Life Cycle Analysis

Life Cycle Analysis (LCA) is hard to do. If you Google it, the most popular links are dated. LCA is a good idea that is difficult to manage because supply chains are complex and conflicting criteria must be applied to select the best option in each link of the chain.

The goal of LCA is to compare the full range of environmental effects assignable to products and services by quantifying all inputs and outputs of material flows and assessing how these material flows affect the environment.
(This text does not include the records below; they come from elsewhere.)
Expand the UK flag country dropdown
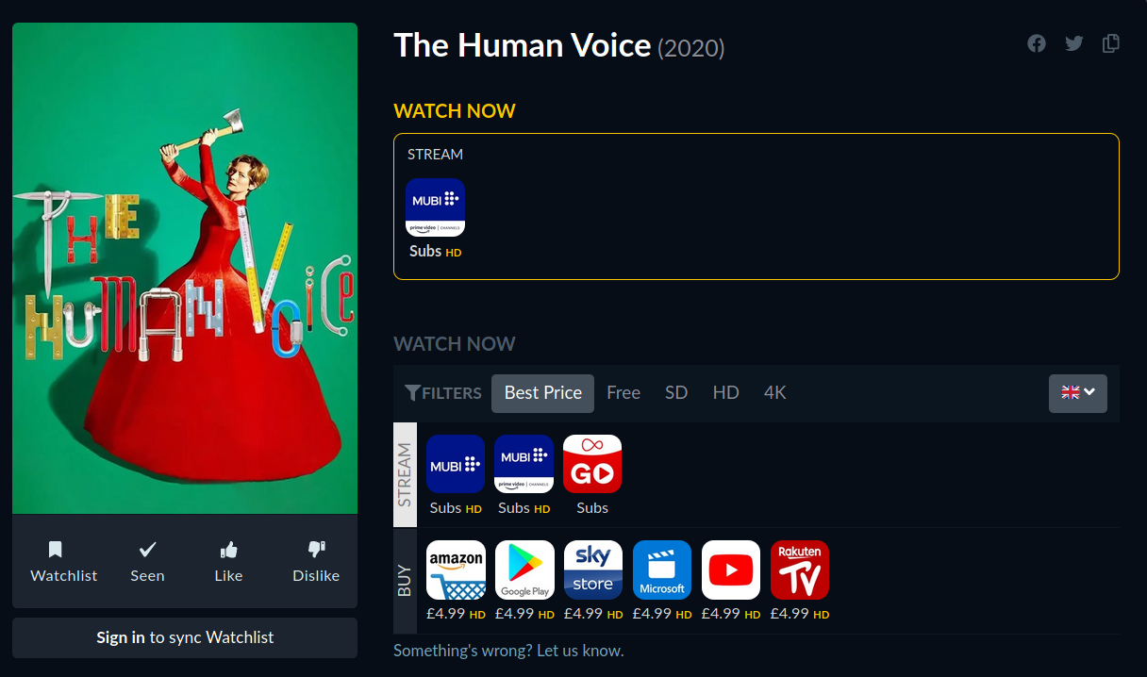Screen dimensions: 1147x677 [x=1078, y=393]
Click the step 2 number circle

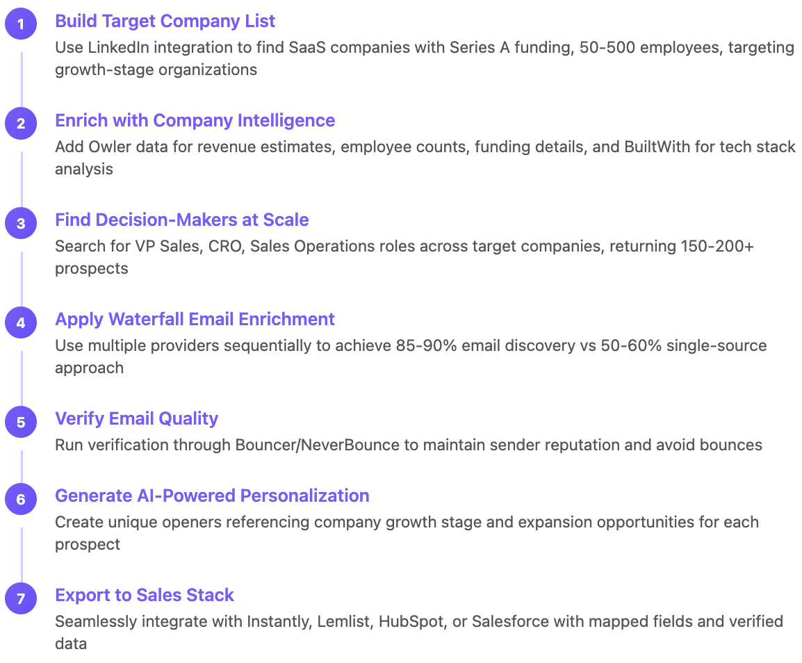[x=21, y=123]
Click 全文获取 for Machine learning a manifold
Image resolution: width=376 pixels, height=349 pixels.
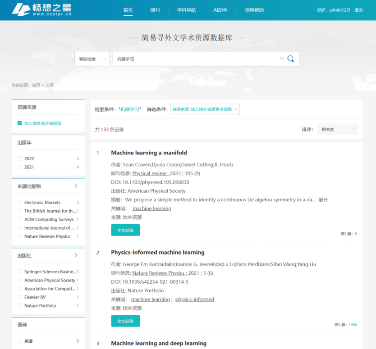125,230
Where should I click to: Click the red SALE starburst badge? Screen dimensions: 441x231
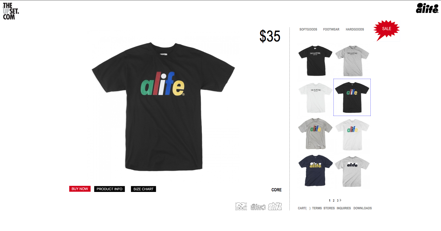(x=387, y=30)
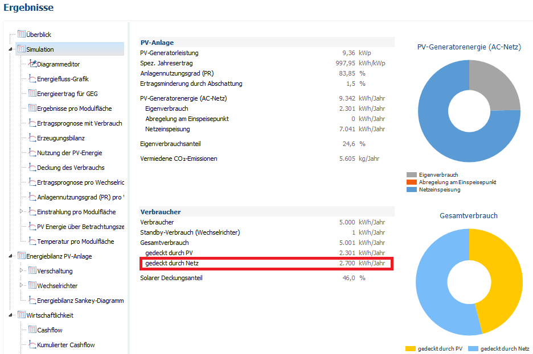Expand the Verschaltung tree node

pos(22,271)
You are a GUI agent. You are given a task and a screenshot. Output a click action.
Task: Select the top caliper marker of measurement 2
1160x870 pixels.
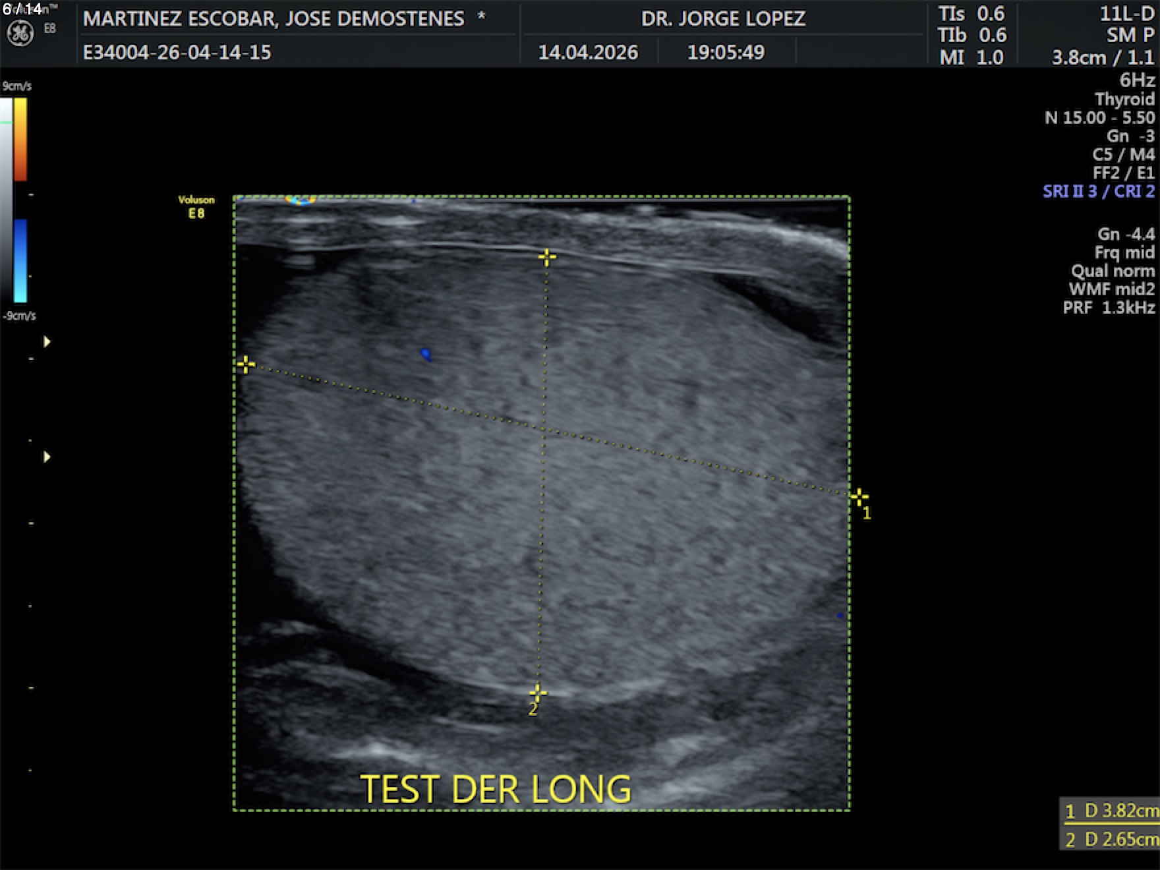546,257
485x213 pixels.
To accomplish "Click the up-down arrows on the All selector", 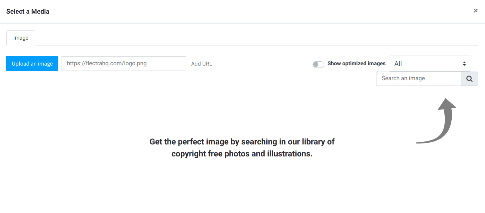I will [x=464, y=63].
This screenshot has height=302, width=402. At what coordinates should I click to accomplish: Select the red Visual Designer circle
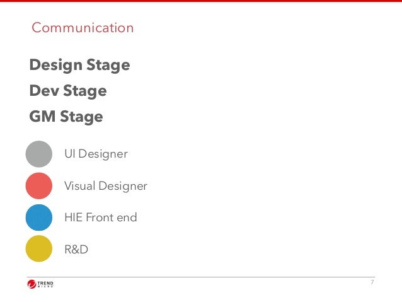38,186
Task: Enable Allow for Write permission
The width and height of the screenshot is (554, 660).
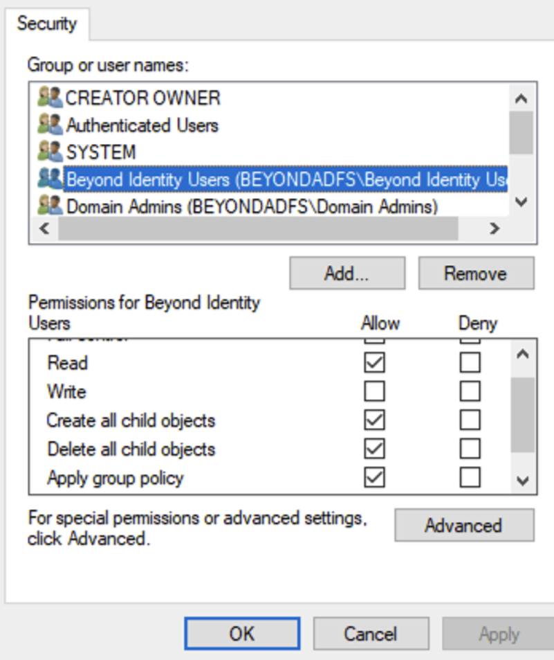Action: point(374,392)
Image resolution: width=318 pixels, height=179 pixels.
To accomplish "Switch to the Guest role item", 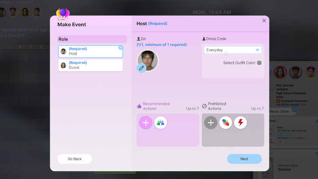I will click(90, 65).
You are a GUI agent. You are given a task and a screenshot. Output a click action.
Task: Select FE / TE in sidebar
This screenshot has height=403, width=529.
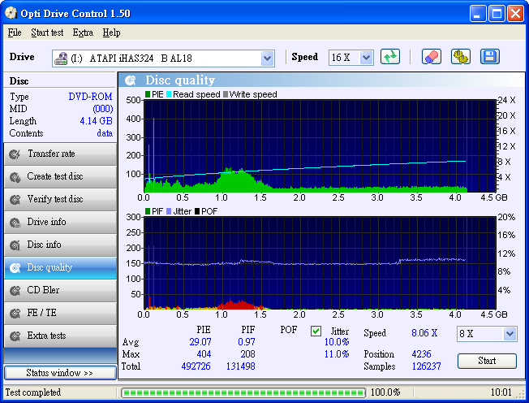point(60,313)
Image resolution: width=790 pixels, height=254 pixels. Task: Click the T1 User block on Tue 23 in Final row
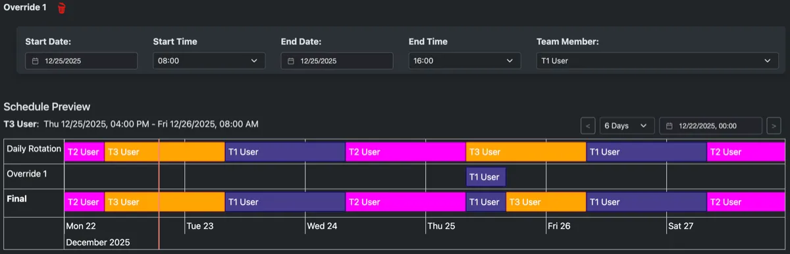[285, 202]
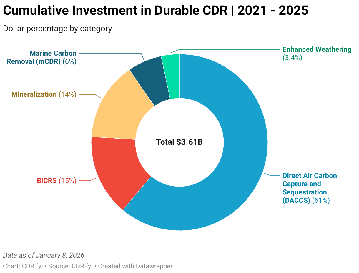Select the 'BiCRS' category label

(x=46, y=181)
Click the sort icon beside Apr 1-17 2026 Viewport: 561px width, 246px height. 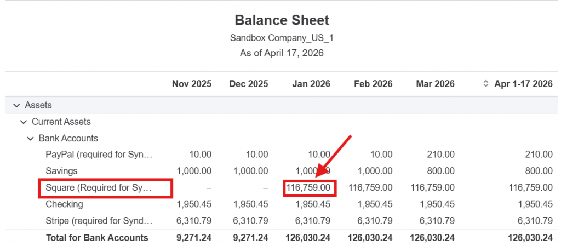click(485, 84)
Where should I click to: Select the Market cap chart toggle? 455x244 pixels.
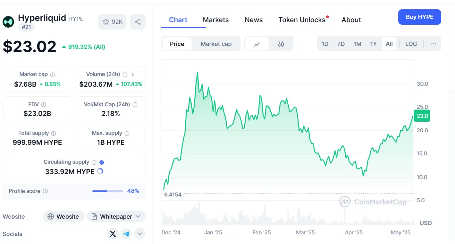tap(216, 44)
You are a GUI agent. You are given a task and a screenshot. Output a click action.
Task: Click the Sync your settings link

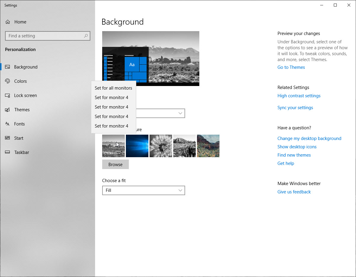pos(295,108)
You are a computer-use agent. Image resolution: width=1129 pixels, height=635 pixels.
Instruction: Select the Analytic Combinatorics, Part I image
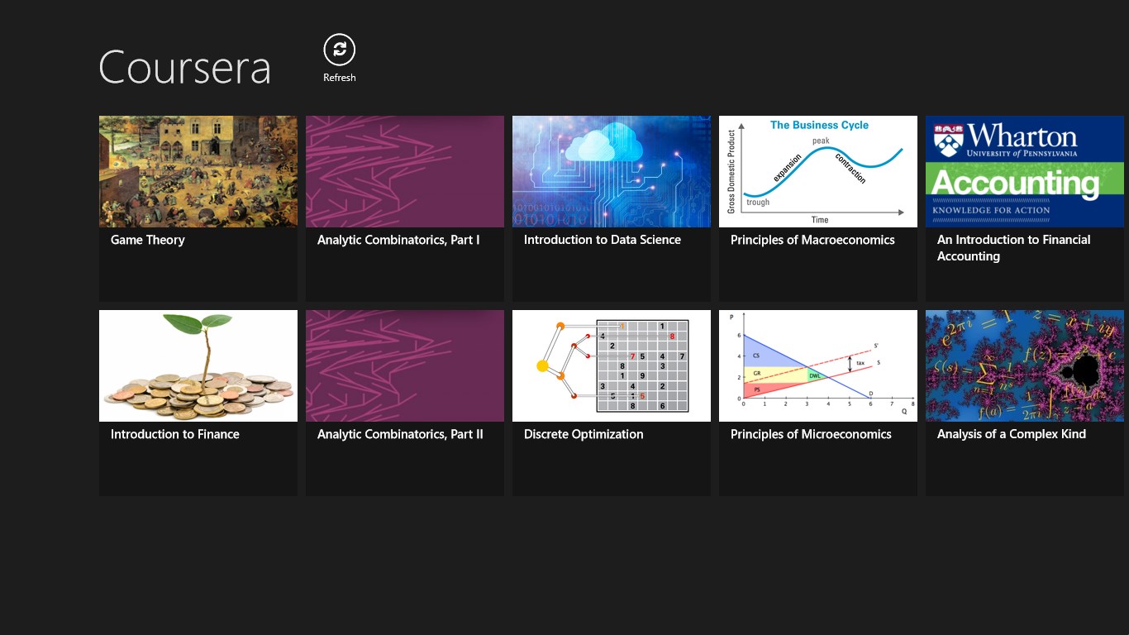click(404, 171)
This information is used to improve processes, support policy and provide a sound basis for informed decisions.

The term life cycle refers to the notion that a fair, holistic assessment requires the assessment of raw-material production, manufacture, distribution, use and disposal including all intervening transportation steps necessary or caused by the product’s existence.

The procedures of life cycle assessment (LCA) are part of the ISO 14000 environmental management standards: in ISO 14040:2006 and 14044:2006. (ISO 14044 replaced earlier versions of ISO 14041 to ISO 14043.) GHG product life cycle assessments can also comply with specifications such as PAS 2050 and the GHG Protocol Life Cycle Accounting and Reporting Standard.[

To implement a sustainable supply chain companies must adopt a holistic systems-based approach in which all the supply chain partners’ activities are integrated throughout the four basic lifecycle stages: pre-manufacturing, manufacturing, use and post-use.

In 2009 Walmart announced its intention to create a new sustainable product index that would establish a single source of data for evaluating the sustainability of products. The company said it would provide initial funding for a consortium of universities, suppliers, retailers, government organizations and NGOs “to develop a global database of information on the lifecycle of products – from raw materials to disposal.”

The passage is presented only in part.